[Air embolism and exploratory hysteroscopy: myths or realities? Preliminary results].

Autor: Pierre F; Département de Gynécologie-Obstétrique, CHU de Tours., Lansac J, Soutoul JH
Jazyk: francouzština
Zdroj: Journal de gynecologie, obstetrique et biologie de la reproduction [J Gynecol Obstet Biol Reprod (Paris)] 1995; Vol. 24 (1), pp. 19-23.
Abstrakt: Objective: Authors tried to evaluate the prevalence of air embolism which is a severe complication of carbon dioxide hysteroscopy.
Design: On one hand, a retrospective inquiry with 18 hyperbaric oxygen therapy units over a 8 year period (1985 to 1992 included); and on the other hand, a prospective study with monthly survey to 84 public Gynaecology units during a 2 year period (January 1991 the 1st to December 1992 the 31st).
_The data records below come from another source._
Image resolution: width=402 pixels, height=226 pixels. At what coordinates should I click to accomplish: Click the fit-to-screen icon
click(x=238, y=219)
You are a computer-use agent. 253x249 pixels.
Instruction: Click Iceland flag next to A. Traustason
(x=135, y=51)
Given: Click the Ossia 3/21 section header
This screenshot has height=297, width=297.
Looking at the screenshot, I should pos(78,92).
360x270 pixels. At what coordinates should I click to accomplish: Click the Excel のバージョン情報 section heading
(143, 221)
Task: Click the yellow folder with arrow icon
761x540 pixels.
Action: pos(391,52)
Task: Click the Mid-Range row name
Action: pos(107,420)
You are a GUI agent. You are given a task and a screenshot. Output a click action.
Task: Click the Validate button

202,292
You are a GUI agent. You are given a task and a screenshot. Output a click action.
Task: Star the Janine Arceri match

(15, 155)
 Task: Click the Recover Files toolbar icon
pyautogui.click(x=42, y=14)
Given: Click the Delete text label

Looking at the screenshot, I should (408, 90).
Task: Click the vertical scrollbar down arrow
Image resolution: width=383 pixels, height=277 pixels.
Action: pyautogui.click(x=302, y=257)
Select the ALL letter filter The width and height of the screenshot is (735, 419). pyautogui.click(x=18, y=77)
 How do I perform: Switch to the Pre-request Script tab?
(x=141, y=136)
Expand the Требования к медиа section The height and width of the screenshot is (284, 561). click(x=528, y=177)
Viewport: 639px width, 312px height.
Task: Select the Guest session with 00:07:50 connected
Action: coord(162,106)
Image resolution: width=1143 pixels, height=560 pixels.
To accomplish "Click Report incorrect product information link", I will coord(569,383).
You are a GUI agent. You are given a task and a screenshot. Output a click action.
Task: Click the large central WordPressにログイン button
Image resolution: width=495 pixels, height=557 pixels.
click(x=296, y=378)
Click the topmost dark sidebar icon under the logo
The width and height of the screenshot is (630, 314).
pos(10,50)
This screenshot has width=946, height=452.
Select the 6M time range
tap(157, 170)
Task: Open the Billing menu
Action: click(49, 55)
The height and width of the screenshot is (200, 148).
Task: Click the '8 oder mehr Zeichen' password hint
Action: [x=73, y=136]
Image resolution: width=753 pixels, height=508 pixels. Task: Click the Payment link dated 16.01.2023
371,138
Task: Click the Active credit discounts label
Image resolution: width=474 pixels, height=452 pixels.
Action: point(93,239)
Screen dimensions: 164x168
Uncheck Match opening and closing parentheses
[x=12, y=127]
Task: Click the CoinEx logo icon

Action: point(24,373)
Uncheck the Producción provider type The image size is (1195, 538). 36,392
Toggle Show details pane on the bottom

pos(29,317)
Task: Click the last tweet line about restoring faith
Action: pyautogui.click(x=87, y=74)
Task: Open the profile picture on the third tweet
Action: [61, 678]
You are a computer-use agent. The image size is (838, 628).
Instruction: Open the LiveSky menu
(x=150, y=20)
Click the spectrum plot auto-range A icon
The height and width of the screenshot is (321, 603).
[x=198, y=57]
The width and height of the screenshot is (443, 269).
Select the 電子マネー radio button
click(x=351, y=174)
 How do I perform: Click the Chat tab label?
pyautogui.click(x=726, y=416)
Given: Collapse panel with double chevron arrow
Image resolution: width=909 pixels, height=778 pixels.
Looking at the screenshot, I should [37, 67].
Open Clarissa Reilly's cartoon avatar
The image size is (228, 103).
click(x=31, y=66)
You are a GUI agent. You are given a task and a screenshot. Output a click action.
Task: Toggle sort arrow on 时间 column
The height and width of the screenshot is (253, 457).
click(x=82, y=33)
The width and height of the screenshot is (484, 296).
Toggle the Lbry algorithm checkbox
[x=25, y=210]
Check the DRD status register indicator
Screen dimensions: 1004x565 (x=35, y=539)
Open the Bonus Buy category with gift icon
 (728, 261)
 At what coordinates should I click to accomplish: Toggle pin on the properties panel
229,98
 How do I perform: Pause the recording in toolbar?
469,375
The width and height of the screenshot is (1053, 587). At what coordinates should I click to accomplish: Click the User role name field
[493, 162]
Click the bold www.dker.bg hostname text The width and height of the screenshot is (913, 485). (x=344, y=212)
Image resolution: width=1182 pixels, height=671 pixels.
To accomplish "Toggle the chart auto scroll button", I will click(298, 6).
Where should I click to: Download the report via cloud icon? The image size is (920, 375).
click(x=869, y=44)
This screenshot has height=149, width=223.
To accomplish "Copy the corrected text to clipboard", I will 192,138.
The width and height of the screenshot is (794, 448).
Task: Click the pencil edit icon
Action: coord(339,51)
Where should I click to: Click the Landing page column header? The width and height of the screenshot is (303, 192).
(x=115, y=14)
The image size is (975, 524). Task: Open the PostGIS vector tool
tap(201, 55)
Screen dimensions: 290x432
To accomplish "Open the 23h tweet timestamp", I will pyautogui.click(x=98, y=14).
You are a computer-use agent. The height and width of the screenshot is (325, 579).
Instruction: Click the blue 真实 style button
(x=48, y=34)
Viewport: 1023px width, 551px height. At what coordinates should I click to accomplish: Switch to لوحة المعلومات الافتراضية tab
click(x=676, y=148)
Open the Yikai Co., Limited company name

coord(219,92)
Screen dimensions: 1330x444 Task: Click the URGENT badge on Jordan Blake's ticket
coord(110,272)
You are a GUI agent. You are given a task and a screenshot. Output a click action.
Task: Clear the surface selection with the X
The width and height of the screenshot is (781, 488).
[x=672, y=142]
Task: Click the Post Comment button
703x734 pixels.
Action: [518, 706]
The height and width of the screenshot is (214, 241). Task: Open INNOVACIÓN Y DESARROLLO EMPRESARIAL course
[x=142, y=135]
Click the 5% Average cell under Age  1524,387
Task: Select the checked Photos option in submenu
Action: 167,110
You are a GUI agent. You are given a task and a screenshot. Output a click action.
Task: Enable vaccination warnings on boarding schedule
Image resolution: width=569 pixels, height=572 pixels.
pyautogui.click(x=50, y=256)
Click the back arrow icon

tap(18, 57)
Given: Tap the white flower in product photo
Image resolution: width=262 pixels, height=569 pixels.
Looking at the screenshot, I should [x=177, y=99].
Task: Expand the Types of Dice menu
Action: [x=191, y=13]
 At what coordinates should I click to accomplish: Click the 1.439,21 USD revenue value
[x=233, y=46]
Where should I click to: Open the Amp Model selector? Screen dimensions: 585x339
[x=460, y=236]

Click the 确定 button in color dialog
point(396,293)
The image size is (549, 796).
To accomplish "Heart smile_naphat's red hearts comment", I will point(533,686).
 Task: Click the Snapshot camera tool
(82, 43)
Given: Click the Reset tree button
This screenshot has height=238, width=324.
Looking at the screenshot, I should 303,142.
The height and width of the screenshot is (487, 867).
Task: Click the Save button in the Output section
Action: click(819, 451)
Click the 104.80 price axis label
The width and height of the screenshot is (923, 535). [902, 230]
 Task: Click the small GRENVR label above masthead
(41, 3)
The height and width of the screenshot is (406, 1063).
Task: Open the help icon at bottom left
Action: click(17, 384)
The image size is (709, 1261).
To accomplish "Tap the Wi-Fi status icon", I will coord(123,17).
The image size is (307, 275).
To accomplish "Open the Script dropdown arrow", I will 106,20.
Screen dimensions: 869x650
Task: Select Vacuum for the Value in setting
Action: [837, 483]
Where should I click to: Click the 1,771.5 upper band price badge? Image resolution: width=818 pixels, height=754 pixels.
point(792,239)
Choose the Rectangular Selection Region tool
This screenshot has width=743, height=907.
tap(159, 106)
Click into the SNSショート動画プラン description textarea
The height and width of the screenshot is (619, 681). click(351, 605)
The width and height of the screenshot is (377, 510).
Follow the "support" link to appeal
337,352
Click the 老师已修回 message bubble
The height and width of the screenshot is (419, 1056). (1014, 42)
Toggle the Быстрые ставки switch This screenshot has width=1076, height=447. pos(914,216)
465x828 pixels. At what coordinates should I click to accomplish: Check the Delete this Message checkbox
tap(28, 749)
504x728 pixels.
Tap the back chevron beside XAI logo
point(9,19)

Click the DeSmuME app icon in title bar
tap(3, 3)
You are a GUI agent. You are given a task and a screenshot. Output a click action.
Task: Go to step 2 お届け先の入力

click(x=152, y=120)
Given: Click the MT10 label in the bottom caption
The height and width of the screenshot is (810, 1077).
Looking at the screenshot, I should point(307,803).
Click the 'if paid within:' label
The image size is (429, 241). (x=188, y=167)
Results: From the 18 hyperbaric oxygen therapy units receiving iatrogenic air embolism, gynaecologic endoscopy represent 20% of the patients. Among these, 2/3 come from laparoscopy and 1/3 from hysteroscopy. In the prospective study, 42 public Gynaecology units made 5,140 carbon dioxide hysteroscopies. Three air embolism were declared in this population (i.e. 0.58/1000) with 1 death and 2 recoveries without sequelae after hyperbaric oxygen therapy.
Conclusion: Analysis of these cases suggest that, for this risk, one should oppose ambulatory hysteroscopy without anaesthesia to hysteroscopy under general anaesthesia with frequent cervical dilatation, prolonged duration and different underlying pathology.